CRDT - Conflict-free replicated data type

CRDT stands for "Conflict-free Replicated Data Types". It is a data structure that can be replicated and synchronized between multiple devices or nodes without the need for complex conflict resolution. CRDTs are designed to address difficult problems in distributed systems, especially in cases where network partitioning or latency may occur.

Let's imagine a common problem: multiple people collaborating online to edit the same document (such as Google Docs). Each person can make edits on their own device, and these changes need to be synchronized to all other devices. But what if two people make edits at almost the same time in the same location? How should we handle this conflict? This is a typical conflict problem.

Traditional solutions may involve using some form of locking mechanism or conflict resolution strategy, but these methods often make the system complex and perform poorly in cases of network latency or disconnection.

CRDTs provide a more elegant solution. The design idea behind CRDTs is that if we can create a data structure where all possible operations on it are commutative (meaning the order of operations doesn't matter and the result is the same), then we can avoid conflicts. This way, each device can freely and independently perform operations without waiting or locking, and then synchronize these operations to other devices. As long as all operations eventually reach all devices, the data state on all devices will be consistent.

CRDTs are a type of data structure used to simplify distributed data storage systems and multi-user applications. In many systems, copies of certain data need to be stored on multiple computers (i.e., replicas). Examples of such systems include:

Mobile applications that store data locally and need to synchronize that data to other devices of the same user (e.g., calendars, notes, contacts, or reminders).
Distributed databases that maintain multiple replicas of data in the same data center or different locations, so that the system can continue to function properly when some replicas are offline.
Online collaborative software, such as Google Docs, Trello, Figma, etc., where multiple users can simultaneously make changes to the same file or data.
Large-scale data storage and processing systems that replicate data for scalability on a global scale.

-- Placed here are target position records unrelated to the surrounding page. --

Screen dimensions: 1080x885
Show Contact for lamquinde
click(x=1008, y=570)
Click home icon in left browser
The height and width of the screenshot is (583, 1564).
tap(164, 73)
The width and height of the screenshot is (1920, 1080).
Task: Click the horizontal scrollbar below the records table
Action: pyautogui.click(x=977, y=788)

All these systems need to handle the situation where data may be modified simultaneously on different replicas. Broadly speaking, there are two ways to handle such data modifications:

Strong consistency replication: Replicas coordinate with each other to determine when and how modifications should be applied. This approach supports strong consistency models such as serializability and linearizability. However, waiting for this coordination can reduce the performance of these systems. Additionally, the CAP theorem tells us that when a replica becomes disconnected from the rest of the system (e.g., due to network partitioning or being a mobile device with intermittent connectivity), no data changes can be made to that replica.
Optimistic replication: Users can independently modify data on any replica, even if the replica is offline or disconnected from other replicas. This approach achieves maximum performance and availability, but conflicts may arise when multiple clients or users simultaneously modify the same data. These conflicts then need to be resolved when communicating between replicas.

CRDTs are used in optimistic replication systems to handle conflicts. CRDTs ensure that no matter what data modifications are made on different replicas, the data can always be merged into a consistent state. This merging is automatically performed by CRDTs without the need for any special conflict resolution code or user intervention.

Furthermore, an important feature of CRDTs is their support for decentralized operation: they do not assume the use of a single server and can be used in peer-to-peer networks and other decentralized environments. In this regard, CRDTs differ from the algorithms used by Google Docs, Trello, and Figma, which require all communication between users to go through servers.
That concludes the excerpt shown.